Catherine Fenselau continues to teach at the University of Maryland College Park. More than 150 post-doctoral fellows, graduate students and undergraduate students have received training in her laboratories at Johns Hopkins University, University of Maryland, Baltimore County, and the University of Maryland, College Park.

==Awards==
Fenselau has received a number of significant awards, including the following.
- Garvan Medal, 1985 as a distinguished woman in chemistry.
- Maryland Chemist of the Year, American Chemical Society, 1989.
- Eastern Analytical Symposium Award for Outstanding Achievements in the Fields of Analytical Chemistry, 1999
- National Institutes of Health MERIT Award, 1991–2001.
- Distinguished Service Award, Human Proteome Organization, 2006
- Field & Franklin Award for Contributions in Mass spectrometry, American Chemical Society (ACS), 2008.
- Thomson Medal, International Mass Spectrometry Foundation, 2009.
- Ralph N. Adams Award in Bioanalytical Chemistry, 2010
- John B. Fenn Award for a Distinguished Contribution in Mass Spectrometry, American Society for Mass Spectrometry, 2012.

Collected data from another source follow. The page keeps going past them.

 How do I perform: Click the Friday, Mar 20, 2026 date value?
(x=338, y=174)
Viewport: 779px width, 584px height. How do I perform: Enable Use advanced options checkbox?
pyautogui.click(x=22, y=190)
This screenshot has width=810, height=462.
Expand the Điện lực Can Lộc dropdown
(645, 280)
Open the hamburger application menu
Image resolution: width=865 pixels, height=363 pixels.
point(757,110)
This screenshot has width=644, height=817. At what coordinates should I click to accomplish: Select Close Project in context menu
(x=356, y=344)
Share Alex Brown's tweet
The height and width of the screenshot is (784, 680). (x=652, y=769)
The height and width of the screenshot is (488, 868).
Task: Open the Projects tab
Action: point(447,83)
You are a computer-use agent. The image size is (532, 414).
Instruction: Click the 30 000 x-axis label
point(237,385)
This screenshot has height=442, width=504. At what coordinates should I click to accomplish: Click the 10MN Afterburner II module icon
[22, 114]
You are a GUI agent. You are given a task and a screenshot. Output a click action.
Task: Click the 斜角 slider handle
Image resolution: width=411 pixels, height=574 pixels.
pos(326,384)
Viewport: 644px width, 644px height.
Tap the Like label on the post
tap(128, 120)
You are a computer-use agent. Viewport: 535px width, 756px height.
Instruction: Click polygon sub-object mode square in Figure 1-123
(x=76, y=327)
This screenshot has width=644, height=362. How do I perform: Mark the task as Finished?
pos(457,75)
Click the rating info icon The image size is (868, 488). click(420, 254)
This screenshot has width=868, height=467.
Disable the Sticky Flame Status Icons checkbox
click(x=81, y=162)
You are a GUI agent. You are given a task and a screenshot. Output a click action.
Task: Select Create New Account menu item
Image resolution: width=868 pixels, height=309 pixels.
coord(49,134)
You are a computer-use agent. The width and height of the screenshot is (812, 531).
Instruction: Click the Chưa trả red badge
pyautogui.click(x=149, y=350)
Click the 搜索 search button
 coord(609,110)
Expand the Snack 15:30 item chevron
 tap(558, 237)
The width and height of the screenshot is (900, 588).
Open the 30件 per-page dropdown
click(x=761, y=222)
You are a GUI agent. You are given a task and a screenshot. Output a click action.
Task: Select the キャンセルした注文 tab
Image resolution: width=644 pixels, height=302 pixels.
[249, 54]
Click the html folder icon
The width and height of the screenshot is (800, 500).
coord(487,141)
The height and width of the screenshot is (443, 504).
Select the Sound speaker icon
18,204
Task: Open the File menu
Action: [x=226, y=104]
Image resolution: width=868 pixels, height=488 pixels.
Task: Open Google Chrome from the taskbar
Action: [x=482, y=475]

- Eastern Analytical Symposium Award for Outstanding Achievements in Mass Spectrometry, 2014
- Distinguished Contribution Award, the Association for Mass Spectrometry and Advances in Clinical Lab (MSACL), 2017
- US Human Proteome Organization Catherine E. Costello Lifetime Achievement in Proteomics Award, 2022.
- Fellow of the American Society for Mass Spectrometry, 2025.

== Personal life ==
Fenselau was married twice, first to Allan H. Fenselau, with whom she had two sons, and later to Robert J. Cotter.